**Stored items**
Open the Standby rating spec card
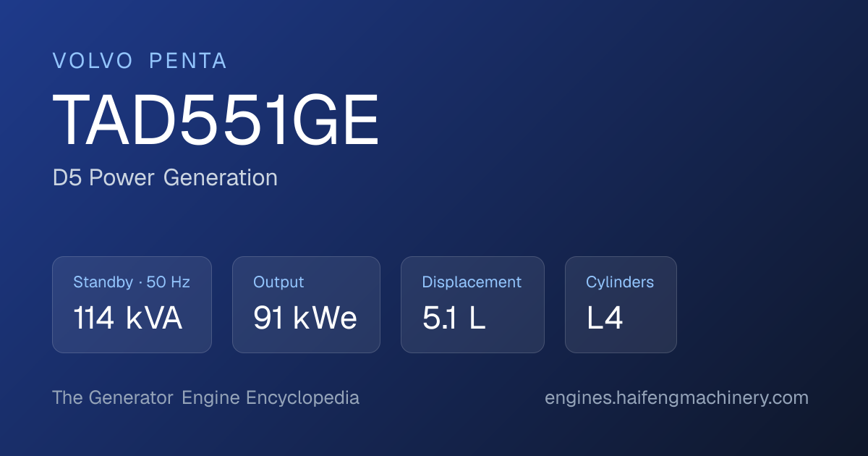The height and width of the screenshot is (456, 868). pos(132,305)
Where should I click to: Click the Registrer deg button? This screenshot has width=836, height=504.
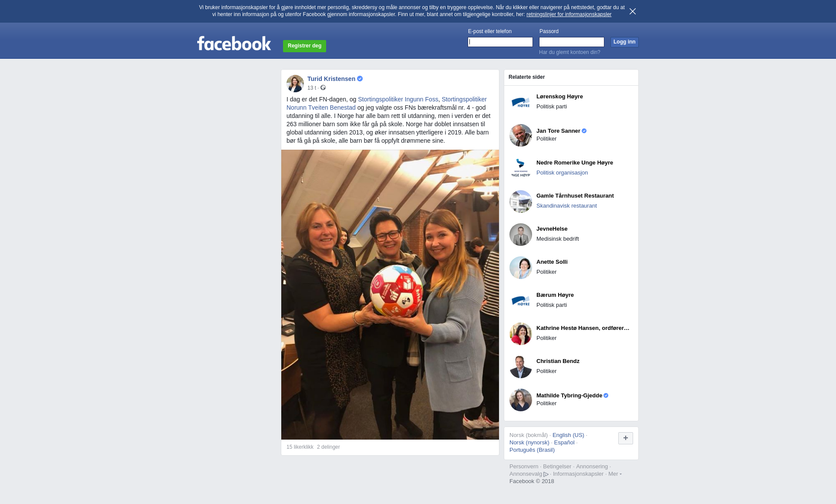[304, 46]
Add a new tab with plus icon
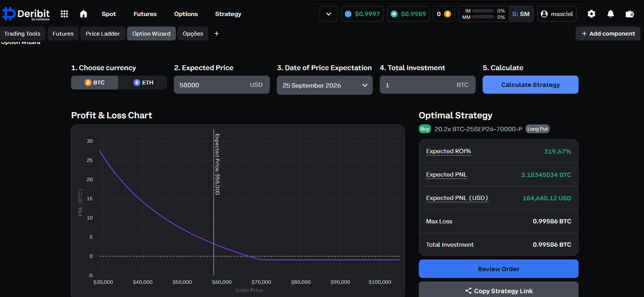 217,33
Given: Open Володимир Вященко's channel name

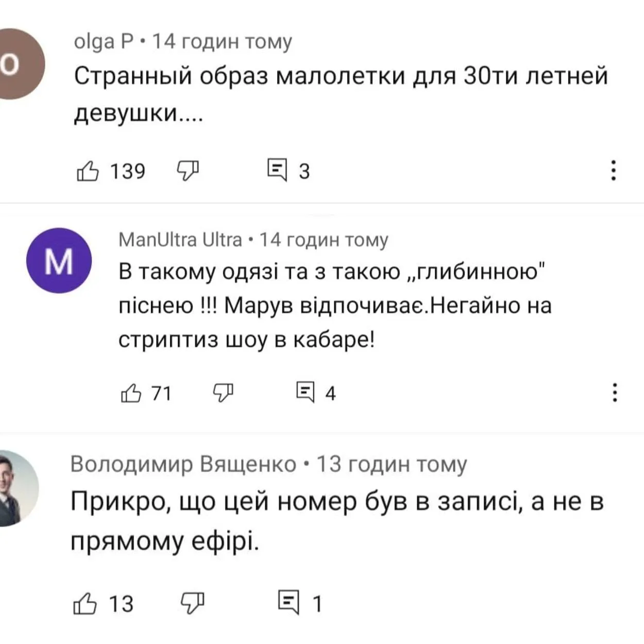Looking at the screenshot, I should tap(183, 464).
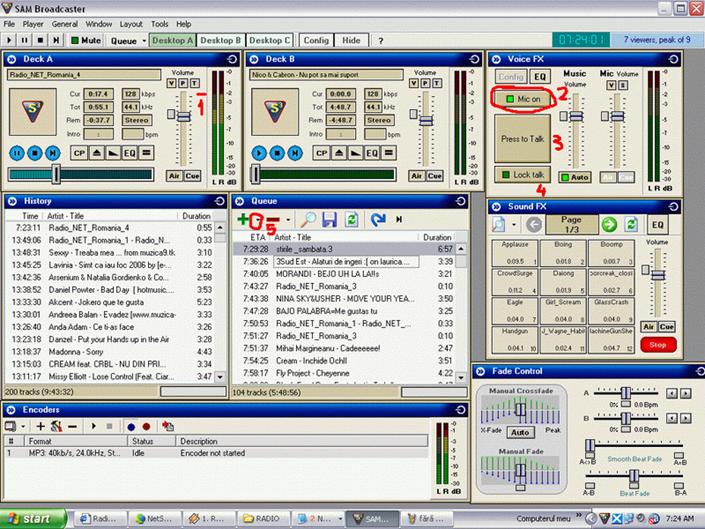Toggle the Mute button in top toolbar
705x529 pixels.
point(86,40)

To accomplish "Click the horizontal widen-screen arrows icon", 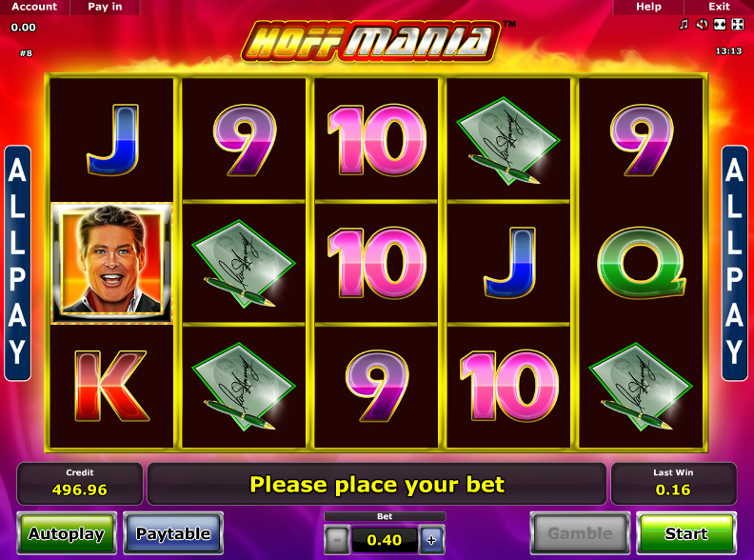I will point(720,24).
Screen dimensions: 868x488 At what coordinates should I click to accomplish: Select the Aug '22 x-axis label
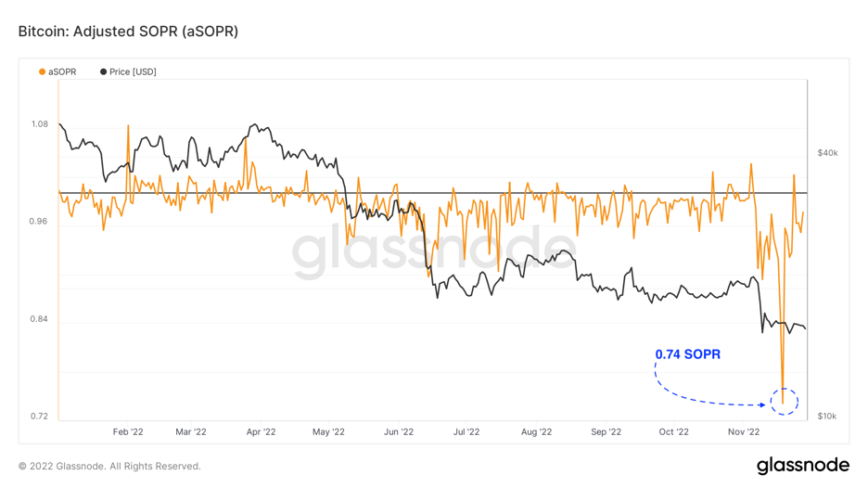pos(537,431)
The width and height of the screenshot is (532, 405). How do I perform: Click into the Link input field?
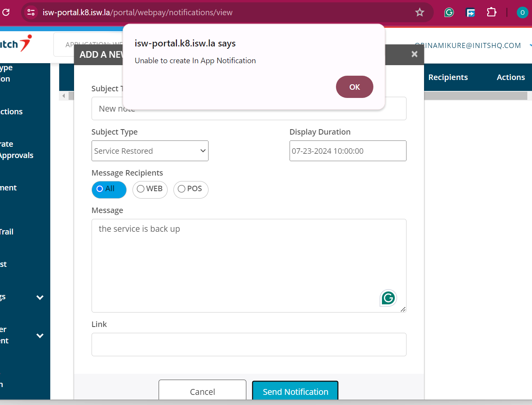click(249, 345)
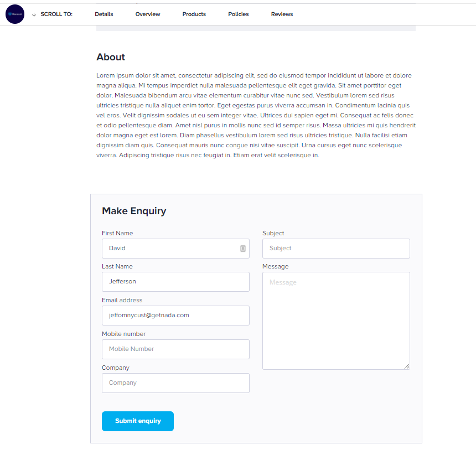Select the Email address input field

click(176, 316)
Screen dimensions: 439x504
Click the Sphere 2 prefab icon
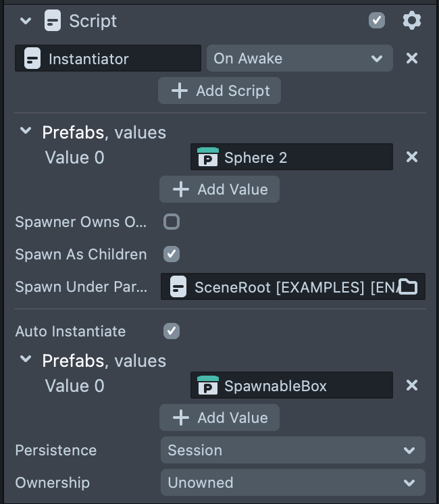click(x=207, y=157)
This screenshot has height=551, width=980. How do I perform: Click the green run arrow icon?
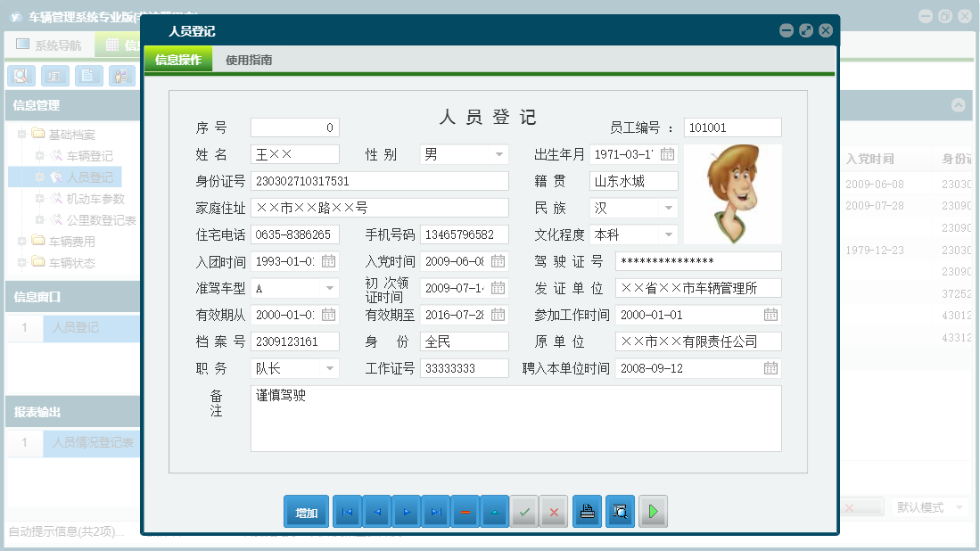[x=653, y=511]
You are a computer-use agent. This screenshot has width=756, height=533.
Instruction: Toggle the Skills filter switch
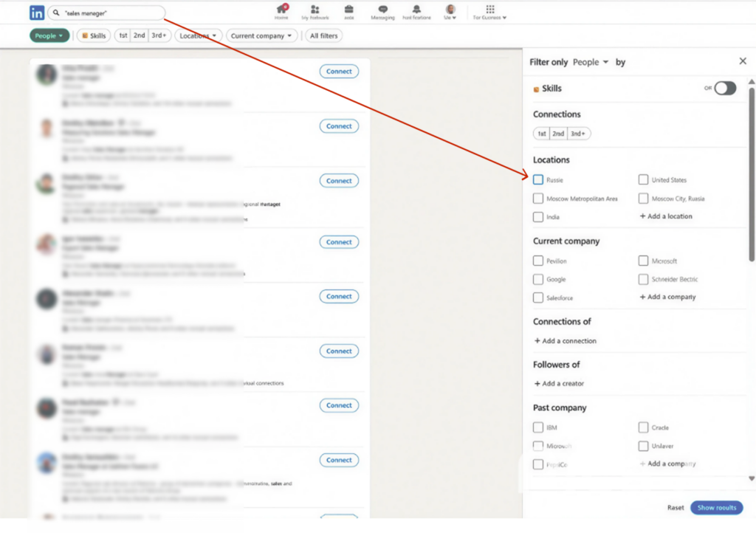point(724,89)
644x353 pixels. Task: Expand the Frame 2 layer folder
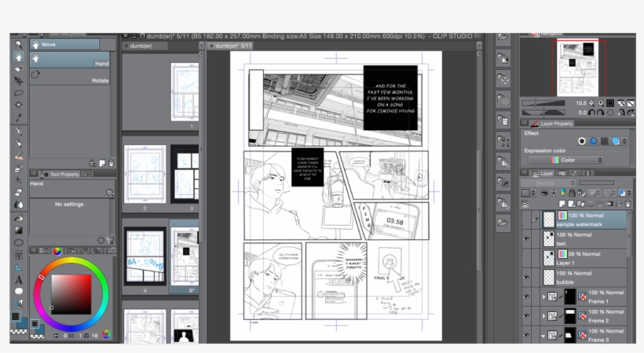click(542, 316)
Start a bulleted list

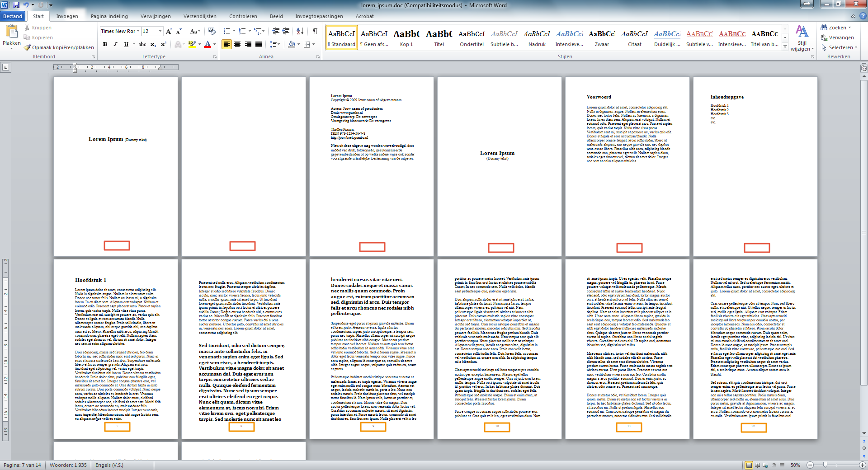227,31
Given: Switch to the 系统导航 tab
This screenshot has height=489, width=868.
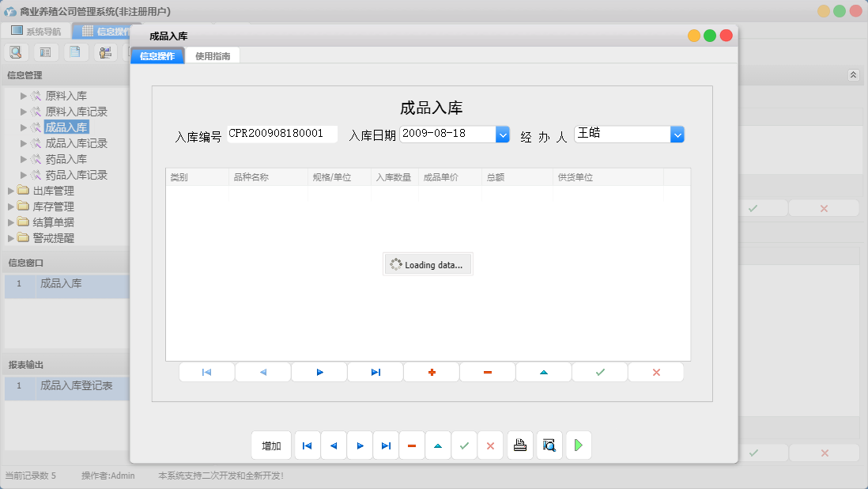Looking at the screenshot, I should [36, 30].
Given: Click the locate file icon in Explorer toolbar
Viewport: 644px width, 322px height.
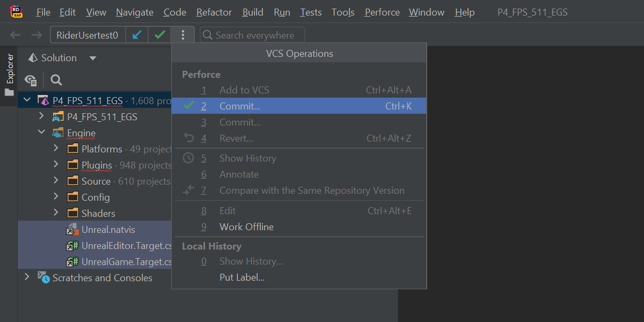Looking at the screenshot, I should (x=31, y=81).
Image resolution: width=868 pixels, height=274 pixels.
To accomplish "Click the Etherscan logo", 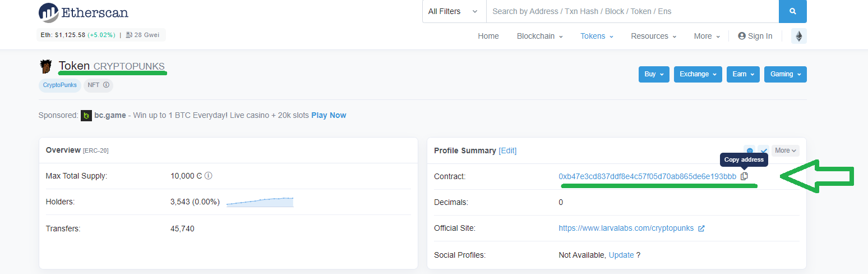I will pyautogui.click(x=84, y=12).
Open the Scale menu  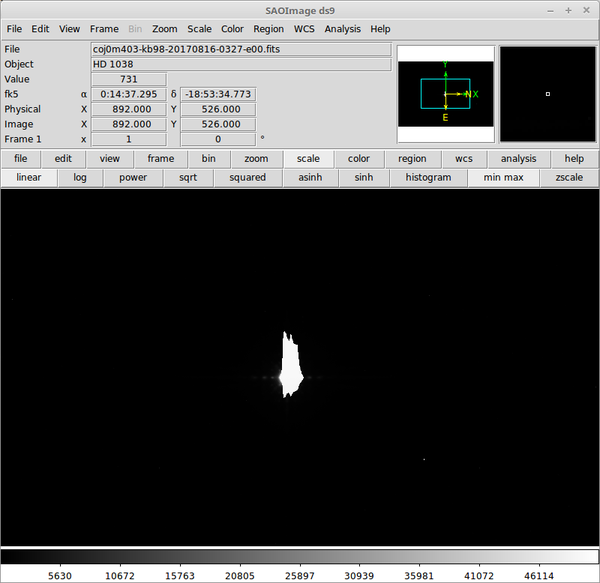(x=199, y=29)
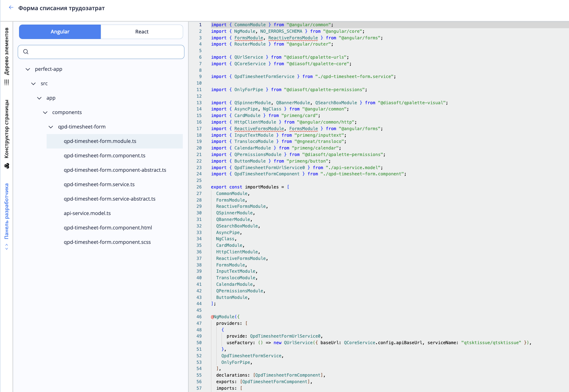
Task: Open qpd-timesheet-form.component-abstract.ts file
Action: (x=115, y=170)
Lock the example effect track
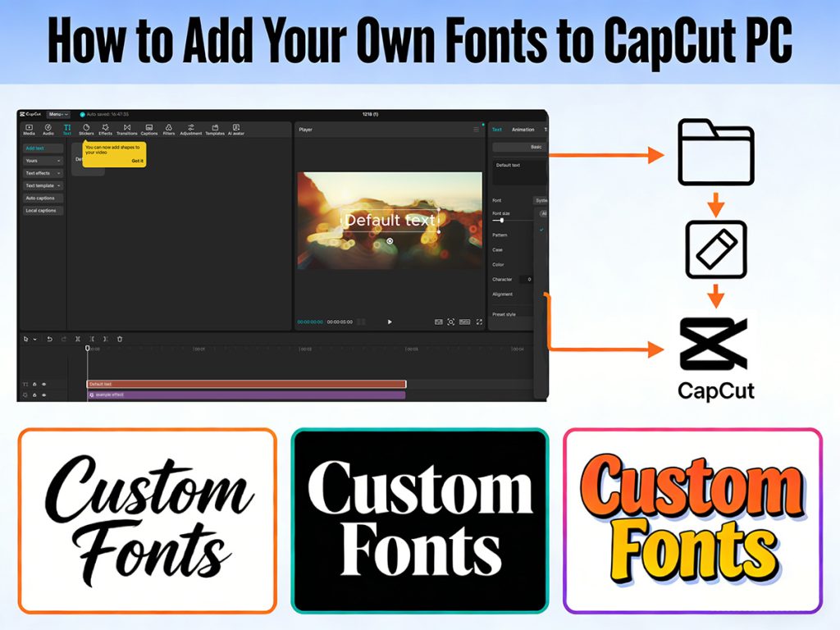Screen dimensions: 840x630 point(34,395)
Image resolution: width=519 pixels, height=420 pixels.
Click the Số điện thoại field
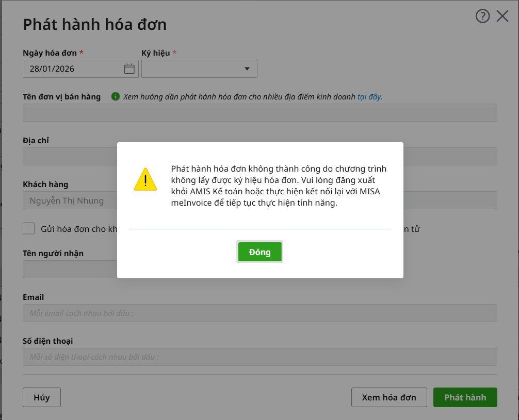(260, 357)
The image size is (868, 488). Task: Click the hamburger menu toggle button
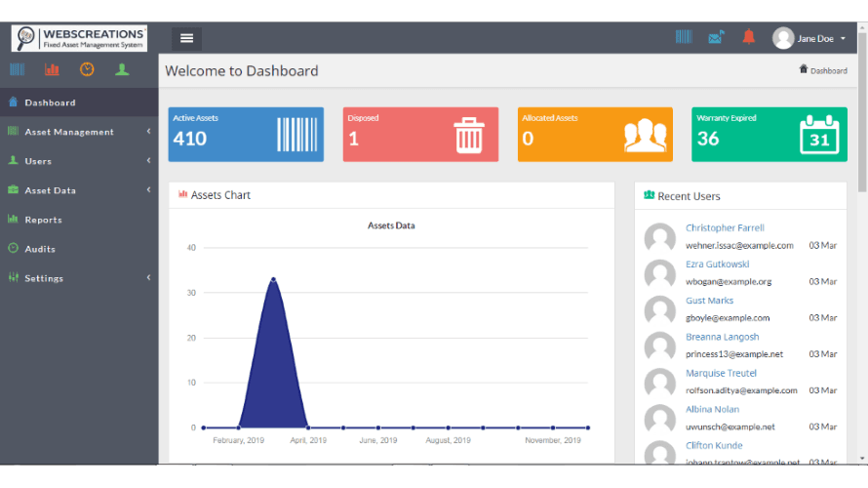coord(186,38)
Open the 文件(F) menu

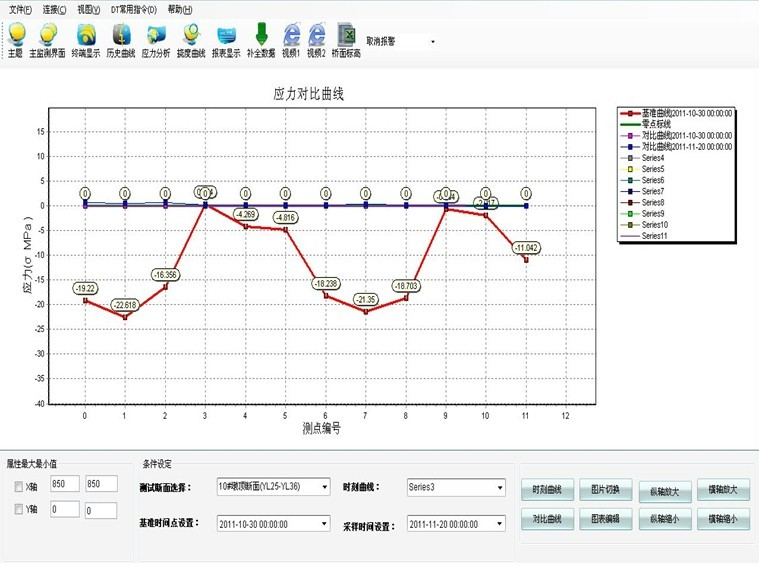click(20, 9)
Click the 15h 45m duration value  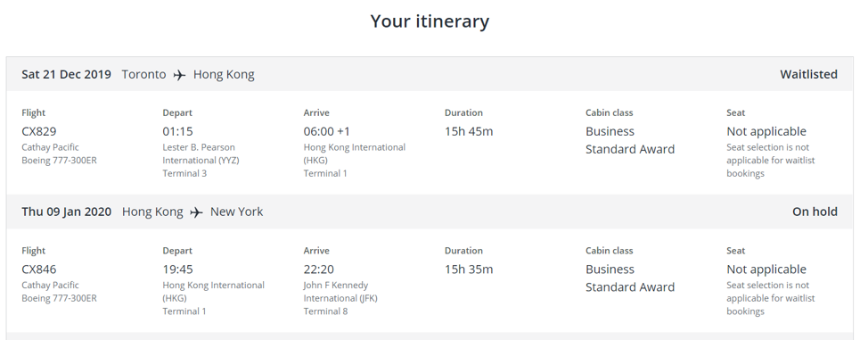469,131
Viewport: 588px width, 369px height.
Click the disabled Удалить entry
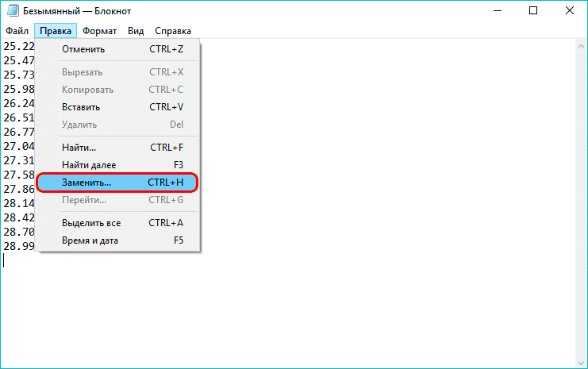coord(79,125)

**What the exercise asks**
Find the string "resolution" in the entries above. Copy each line where it occurs.

**Task answer**
Image resolution: width=868 pixels, height=274 pixels.
Image resolution: width=519 pixels, height=420 pixels.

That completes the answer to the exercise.